Uranium Explorer Toro in Talks With Seven Possible Asia PartnersJames Paton
Toro Energy Ltd., the uranium explorer planning a A$269 million ($279 million) project in Western Australia, said it’s in talks with seven potential partners in Japan, China and South Korea.
Toro plans to bring in a company to help develop the Wiluna uranium mine before reaching an investment decision to go ahead with the project by the end of 2013, Managing Director Vanessa Guthrie said by phone today from Perth. Toro, whose project won Australian government approval last week, expects to offer a stake ranging from about 30 percent to more than 50 percent of the mine as part of a supply agreement, she said.
Wiluna, the first new Australian uranium mine to receive state and federal approval in about four years, is expected to start production by the end of 2015, in time to benefit from a looming supply deficit, the Adelaide-based company said April 2. Toro’s uranium project, located about 1,000 kilometers (620 miles) northeast of Perth, has drawn interest from Asian trading companies and nuclear utilities, Guthrie said.

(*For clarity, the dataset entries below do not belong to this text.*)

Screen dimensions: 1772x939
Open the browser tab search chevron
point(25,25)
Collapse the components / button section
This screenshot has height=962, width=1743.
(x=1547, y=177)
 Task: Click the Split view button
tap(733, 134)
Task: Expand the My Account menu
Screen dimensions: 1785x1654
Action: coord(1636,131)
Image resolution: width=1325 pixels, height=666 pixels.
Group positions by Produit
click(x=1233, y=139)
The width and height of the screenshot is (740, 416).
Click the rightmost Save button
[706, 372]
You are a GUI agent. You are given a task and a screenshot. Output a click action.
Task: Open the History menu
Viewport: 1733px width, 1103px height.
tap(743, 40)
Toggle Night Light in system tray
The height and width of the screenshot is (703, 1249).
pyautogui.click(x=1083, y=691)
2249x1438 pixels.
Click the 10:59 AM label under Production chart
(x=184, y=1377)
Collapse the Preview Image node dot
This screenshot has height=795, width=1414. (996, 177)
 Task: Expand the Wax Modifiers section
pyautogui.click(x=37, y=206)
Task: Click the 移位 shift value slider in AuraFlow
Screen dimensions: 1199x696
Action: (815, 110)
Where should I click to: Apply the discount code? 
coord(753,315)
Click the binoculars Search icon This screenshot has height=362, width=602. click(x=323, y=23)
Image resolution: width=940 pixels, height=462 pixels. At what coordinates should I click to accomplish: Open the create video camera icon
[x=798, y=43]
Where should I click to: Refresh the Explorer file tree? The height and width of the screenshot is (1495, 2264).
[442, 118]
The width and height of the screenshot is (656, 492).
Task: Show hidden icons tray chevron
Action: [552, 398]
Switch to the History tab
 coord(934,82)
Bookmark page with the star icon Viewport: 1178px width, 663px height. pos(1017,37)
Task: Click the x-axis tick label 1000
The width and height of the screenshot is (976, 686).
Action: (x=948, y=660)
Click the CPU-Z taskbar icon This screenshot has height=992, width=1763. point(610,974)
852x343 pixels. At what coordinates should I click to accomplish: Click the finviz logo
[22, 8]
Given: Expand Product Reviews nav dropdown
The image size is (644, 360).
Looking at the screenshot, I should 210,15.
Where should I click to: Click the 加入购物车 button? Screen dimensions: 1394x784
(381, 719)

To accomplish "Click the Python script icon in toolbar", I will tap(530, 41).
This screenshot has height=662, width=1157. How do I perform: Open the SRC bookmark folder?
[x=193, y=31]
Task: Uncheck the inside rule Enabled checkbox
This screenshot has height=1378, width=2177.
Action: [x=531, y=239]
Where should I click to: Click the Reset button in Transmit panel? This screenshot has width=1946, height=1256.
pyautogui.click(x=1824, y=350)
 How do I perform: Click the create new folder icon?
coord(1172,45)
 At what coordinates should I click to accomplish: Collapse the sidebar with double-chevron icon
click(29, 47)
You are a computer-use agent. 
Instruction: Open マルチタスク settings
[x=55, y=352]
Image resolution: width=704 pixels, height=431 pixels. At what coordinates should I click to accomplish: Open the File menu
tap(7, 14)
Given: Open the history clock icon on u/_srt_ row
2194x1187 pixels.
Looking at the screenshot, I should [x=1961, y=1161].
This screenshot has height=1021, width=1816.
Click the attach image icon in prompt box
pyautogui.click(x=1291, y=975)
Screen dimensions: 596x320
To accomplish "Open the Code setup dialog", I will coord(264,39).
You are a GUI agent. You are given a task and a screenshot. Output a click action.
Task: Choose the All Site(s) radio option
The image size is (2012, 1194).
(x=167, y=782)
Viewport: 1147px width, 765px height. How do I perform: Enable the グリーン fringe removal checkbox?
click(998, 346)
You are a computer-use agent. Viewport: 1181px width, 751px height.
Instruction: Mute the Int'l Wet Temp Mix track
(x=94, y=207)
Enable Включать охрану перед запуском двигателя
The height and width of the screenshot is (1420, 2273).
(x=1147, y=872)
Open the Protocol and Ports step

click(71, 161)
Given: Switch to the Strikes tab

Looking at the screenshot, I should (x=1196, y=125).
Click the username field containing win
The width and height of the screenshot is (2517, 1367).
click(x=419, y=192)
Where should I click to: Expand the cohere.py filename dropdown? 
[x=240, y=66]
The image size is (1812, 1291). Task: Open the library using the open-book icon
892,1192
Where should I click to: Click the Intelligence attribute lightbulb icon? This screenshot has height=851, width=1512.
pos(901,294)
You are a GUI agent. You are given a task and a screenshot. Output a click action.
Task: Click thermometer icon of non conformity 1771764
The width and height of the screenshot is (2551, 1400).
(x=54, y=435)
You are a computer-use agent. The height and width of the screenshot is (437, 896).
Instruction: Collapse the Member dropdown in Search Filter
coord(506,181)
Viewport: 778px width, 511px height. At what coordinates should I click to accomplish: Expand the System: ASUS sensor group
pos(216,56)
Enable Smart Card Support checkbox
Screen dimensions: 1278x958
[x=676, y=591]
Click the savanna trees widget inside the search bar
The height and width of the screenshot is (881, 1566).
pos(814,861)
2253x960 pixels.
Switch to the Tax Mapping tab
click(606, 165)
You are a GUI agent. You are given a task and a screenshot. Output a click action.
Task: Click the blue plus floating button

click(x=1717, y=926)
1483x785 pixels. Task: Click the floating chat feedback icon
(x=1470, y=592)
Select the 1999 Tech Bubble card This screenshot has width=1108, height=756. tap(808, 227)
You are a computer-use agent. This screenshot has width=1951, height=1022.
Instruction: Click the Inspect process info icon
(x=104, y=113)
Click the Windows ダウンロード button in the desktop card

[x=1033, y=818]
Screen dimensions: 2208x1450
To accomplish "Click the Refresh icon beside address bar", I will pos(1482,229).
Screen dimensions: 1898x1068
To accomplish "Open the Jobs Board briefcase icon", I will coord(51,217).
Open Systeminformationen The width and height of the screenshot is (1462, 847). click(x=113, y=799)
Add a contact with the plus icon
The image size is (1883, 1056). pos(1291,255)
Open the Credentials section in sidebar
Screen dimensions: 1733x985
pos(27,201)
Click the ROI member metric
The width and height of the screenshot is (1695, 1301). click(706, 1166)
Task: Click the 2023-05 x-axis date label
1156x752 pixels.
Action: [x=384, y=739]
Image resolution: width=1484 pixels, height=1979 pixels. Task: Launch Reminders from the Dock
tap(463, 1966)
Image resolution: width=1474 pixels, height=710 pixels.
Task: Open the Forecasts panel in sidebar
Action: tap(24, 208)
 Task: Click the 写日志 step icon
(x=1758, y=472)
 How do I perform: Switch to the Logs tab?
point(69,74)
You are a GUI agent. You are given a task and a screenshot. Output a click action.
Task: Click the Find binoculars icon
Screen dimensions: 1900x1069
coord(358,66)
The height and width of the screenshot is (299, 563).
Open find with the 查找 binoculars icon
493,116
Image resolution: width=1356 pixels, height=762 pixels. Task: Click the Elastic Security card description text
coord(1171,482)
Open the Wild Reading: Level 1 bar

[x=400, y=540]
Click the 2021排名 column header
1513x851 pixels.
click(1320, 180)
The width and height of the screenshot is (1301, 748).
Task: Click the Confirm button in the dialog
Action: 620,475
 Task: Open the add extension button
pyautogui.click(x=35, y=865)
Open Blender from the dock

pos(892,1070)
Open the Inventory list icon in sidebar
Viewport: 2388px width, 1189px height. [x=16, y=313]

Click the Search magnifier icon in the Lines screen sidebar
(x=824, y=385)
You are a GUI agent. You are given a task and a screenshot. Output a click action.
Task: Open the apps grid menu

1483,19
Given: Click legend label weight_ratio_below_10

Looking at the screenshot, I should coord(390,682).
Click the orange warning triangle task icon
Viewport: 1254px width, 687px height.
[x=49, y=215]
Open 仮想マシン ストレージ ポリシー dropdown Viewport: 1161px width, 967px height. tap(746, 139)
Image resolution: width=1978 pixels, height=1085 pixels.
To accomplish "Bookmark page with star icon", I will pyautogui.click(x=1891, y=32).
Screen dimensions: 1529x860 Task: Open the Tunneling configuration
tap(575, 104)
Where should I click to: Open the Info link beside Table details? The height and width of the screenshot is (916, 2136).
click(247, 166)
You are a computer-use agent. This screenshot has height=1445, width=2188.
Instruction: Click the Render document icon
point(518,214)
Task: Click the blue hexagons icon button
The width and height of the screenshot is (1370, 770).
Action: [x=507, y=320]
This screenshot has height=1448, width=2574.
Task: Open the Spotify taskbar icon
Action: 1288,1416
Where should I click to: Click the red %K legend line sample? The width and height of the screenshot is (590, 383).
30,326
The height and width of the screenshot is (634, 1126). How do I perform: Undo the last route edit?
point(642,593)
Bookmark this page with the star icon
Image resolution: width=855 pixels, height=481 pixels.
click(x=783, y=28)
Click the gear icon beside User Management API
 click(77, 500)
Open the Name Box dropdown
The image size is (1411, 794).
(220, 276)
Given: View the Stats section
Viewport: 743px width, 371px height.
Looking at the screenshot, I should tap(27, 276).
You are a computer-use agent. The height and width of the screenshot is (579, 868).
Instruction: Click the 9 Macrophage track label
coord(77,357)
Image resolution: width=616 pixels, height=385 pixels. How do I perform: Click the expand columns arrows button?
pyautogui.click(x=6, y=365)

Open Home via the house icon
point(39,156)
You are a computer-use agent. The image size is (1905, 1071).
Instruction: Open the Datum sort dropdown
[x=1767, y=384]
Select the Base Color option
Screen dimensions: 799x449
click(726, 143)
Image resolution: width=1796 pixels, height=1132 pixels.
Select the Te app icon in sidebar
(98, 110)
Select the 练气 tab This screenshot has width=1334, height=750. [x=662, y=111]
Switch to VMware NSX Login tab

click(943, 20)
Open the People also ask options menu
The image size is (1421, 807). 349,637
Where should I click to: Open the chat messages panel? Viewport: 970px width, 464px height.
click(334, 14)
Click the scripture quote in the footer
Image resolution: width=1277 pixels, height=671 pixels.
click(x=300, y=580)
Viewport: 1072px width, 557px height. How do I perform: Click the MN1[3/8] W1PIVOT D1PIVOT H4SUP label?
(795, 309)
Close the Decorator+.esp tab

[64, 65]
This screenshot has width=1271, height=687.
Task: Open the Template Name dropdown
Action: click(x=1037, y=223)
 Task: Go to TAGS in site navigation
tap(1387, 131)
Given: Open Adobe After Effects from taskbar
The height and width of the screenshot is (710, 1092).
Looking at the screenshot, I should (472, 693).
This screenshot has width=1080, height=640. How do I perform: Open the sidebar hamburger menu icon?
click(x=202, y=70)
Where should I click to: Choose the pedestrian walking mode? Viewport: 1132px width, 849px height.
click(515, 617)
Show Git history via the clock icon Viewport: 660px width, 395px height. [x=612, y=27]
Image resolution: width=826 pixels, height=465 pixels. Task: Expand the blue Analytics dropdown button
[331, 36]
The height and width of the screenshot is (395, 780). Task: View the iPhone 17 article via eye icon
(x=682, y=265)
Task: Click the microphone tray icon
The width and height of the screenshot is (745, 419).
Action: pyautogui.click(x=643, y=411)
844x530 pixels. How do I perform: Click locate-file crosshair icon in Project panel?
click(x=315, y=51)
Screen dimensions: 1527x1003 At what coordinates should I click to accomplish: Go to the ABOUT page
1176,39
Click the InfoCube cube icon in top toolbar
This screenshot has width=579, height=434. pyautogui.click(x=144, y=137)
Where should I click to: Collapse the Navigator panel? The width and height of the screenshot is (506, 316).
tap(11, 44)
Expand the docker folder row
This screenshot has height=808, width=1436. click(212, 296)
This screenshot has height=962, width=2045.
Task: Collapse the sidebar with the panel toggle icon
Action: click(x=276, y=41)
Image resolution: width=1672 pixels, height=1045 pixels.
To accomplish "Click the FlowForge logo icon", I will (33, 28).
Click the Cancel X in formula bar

“We’re seeing a supply shortfall from 2016 onwards starting to drive potential partners and customers to look to secure supply,” she said, declining to identify any possible partners by name. “For new uranium projects, there are very few that are going to start in that window.”
Lower prices have slowed development of some projects. BHP Billiton Ltd. last year deferred a decision to expand the Olympic Dam uranium and copper mine in Australia. Cameco Corp. earlier this year reported a C$168 million ($165 million) writedown on its Kintyre project in Australia, reiterating that it wouldn’t be viable without a uranium price of about $67 a pound.
Uranium traded at $42.15 a pound on April 5, according to data compiled by Bloomberg. The nuclear fuel traded at $67.50 before the March 2011 earthquake and tsunami struck Japan, triggering the worst atomic disaster since Chernobyl in 1986.